Odds are I spend more time in doctors’ offices and clinics than you do. Not that it’s how I really want to spend my day, but they keep inviting me back. Since I have this vast experience it seems only right that I share some of what I’ve learned about medicine.
The first thing to understand is nobody is paying any attention.
Here’s what happens every time I’m in a doctor’s office.
The receptionist hands me a questionnaire which must have something to do with a research project, since everyone gets the same questionnaire and none of the questions pertain to me or the reason I’m there.
It calls for yes-no answers, but I’ve decided not to let that deter me. The first question is, “do you want a chaperone in the room with you?” I check “no” and write “I’d prefer a doctor.” Does anyone want a chaperone, ever? I haven’t even heard the word chaperone since junior high school dances and we didn’t want them then either.
Next question: do you have trouble standing or walking? “Not if sober, which isn’t often, so that’s a Yes.”
Have you fallen in the last six weeks? “See question two”
Are you often confused? This is the only question I answer by just checking the box, and without fail I always check both yes and no.
I turn in the questionnaire when the nurse calls me to go from the big waiting room to the little waiting room, the one with the paper-covered table. No one has ever asked anything about my answers, because quite obviously no one has ever looked at them.
The nurse opens the door to the inner sanctum and always smiles and says “hi, how are you?” That would be a logical question for a nurse to ask a patient, except that the nurse doesn’t care what the answer is. You can answer anything you want and she will nod and ask you to step on the scale. “I died out there in the waiting room.” “Mmm-hmm, let’s get your weight.” “I’m fine, why else would I come in for chemotherapy.” “Right you are, step up on the scale please.” I know it’s a throwaway greeting, but if anyone ever asked “how are you” and genuinely wanted to know, you would think it would be in a doctor’s office. If you don’t want an honest answer maybe you should ask about the weather.

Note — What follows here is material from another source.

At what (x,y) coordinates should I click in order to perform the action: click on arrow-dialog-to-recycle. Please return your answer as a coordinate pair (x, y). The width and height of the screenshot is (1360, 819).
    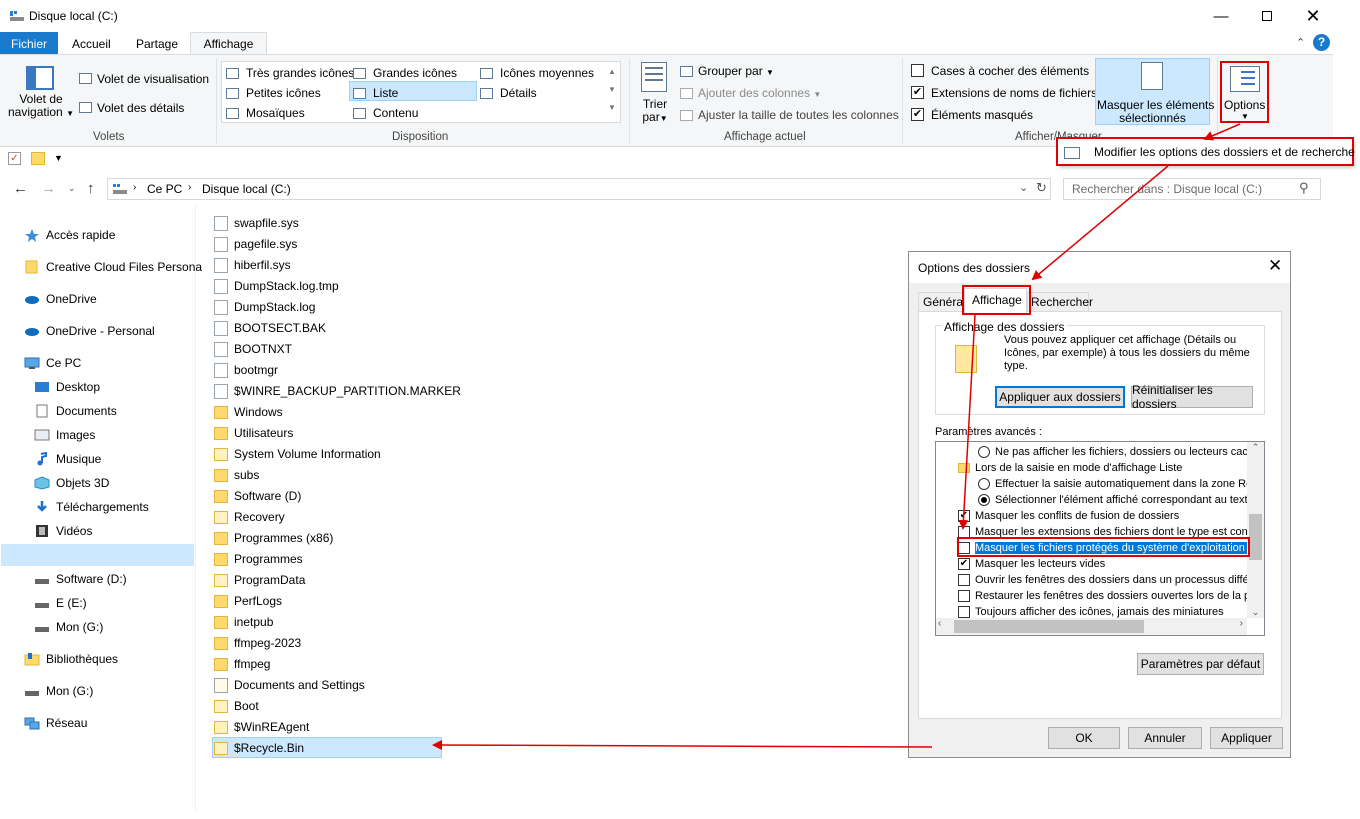
    Looking at the image, I should click on (682, 746).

So the next step is to get my weight and then ask my height. No one has ever actually measured my height. They just take my word for it. Big mistake. First I ask “how tall do I have to be for that weight?” and while the nurse fumbles for an answer I say I’m six foot two, or six foot three or six three and a half. I never give the same answer twice. They write it down on a scrap of paper but obviously never record it anywhere or someone would have noticed by now. “This is odd; you’ve grown an inch and a half since you were here a month ago.” But no one ever says that. And isn’t it kind of a dumb question anyway? Has your height really changed much since back in the days when you had a chaperone? Mine only changes because I’m lying about it. So I’m going to start really lying and see if anyone even blinks. “I’m five-four, do you think this shirt makes me look taller?”
An hour or two later the doctor finally walks into the room and does listen, some, now and then. Most of the time he’s staring at the computer screen. I think he’s playing Angry Birds.
LOL I never thought of that. I am 6’2! Yes it is annoying how they don’t listen.
One of your best.
Great work Lee, or Leo, or SIR. I go with Gloria to her doctors all the time and your are correct sir they don’t listen, with the exception of the first few words at the beginning. They latch onto the first words out of her mouth and the rest are just words. I get mad at them so she has made me vowel to sit there and be quite or I can’t come with. I still get mad at them, I want answers not lip service. Keep up the good work Lee. Hope your treatments work and all your dandelions fade away.